Just imagine how you can keep the proper use of the apartment, if one co-owner decides to allocate his share, which means that every owner, apart from the living room, needs a toilet and a kitchen.

Similar problems will arise when setting up a separate entrance to the designated dwelling.

Purposes of allocation in kind, division of properties and land:

For what purpose do the owners of joint property decide to give a share in nature? The answer to this question is obvious. Each proponent of such an allocation wants to have a separate property, that is to say, to cease their joint property rights in order to obtain a personal ownership of the object.

Mathematically, it's simple enough to imagine. Just imagine that you have 1/2 or 1/3 parts of one whole. To make some kind of deal with your part, you need other co-owners of joint property to give their "good."

By identifying the object in kind, you become the owner of one whole, that is, you can do whatever you want with your property.

A clear example is the allocation of a share in kind (house) for the sale, gift or pledge of property.

The term section (house section, land section) refers to the possibility of autonomous use of the allocated parts of the disputed structure, since there are always separate elements of it that cannot be separated (roof, foundation, engineering communication), which provides a normal condition for the use of the dwelling.

The possible options for a division (participation ) of home ownership are determined on the basis of a technical and construction expert ' s analysis, first of all the possibility of dividing the house according exactly to the size of the parties; if such a section is not possible, the expert shall provide options for the division of the home ownership with a deviation from the size of the share.

In this case, the expert shall determine the amount of monetary compensation to be paid to the participant in the joint property whose rights will be infringed, and the amount of compensation shall be based on the actual value of the house at the time the dispute is resolved.

The term " section " (house section) refers to the possibility of autonomous use of the parts of the disputed structure, since there are always certain elements of it that cannot be separated (cover, foundation, engineering communication) which provides a normal condition for the use of the dwelling.
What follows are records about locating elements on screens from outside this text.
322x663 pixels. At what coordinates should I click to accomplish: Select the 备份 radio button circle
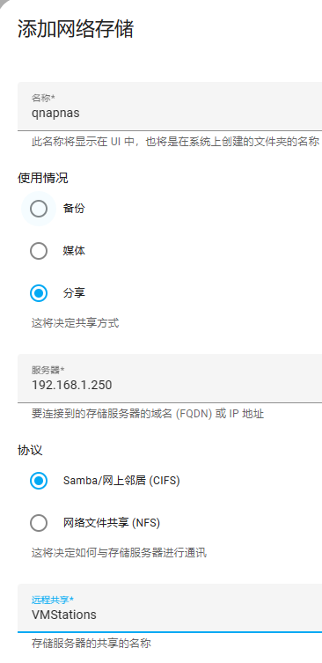[x=39, y=209]
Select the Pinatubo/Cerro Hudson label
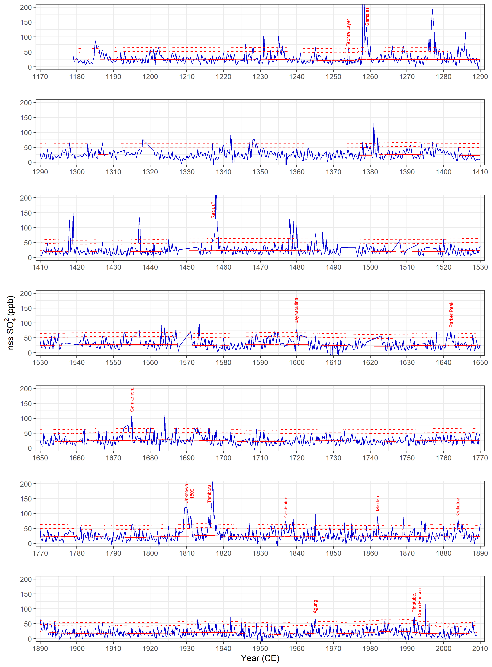The image size is (492, 667). coord(417,602)
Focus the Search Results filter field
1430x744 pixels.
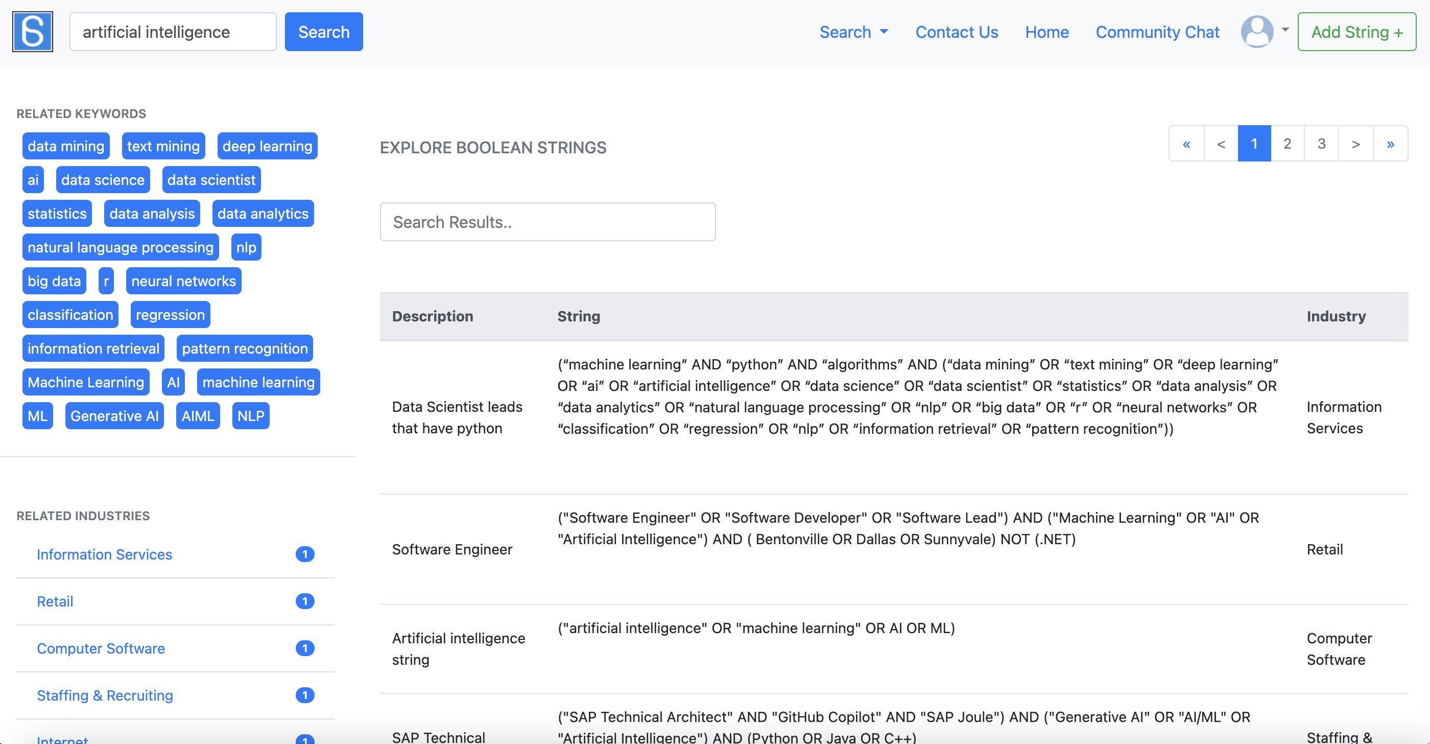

The possibility of a real separation of a dwelling includes both a technical and a social dimension, i.e. the possibility of the separation of a dwelling.

On the one hand, the refurbishment of the structure should not impair the solid characteristics of the structural elements of the construction facility to be divided, on the other hand, the parts of the structure allocated to the disputing parties should have the same functional characteristics as the structure as the whole.

These properties are regulated by special rules that allow the building to be used for certain purposes - permanent residence, seasonal rest, etc.

In determining the possibility of a real separation of the dwelling, the expert understands that each single part should be an isolated part with a separate entrance; for the time being, the dwelling is provided with only one entrance.

The expert also takes into account such concepts as the conformity of the premises with sanitary and technical requirements, i.e. the level of improvement of the premises, in this case the availability of communal facilities (water pipes, sewers, central heating, gas supply), as well as the need for a toilet and a kitchen for every owner other than a living room.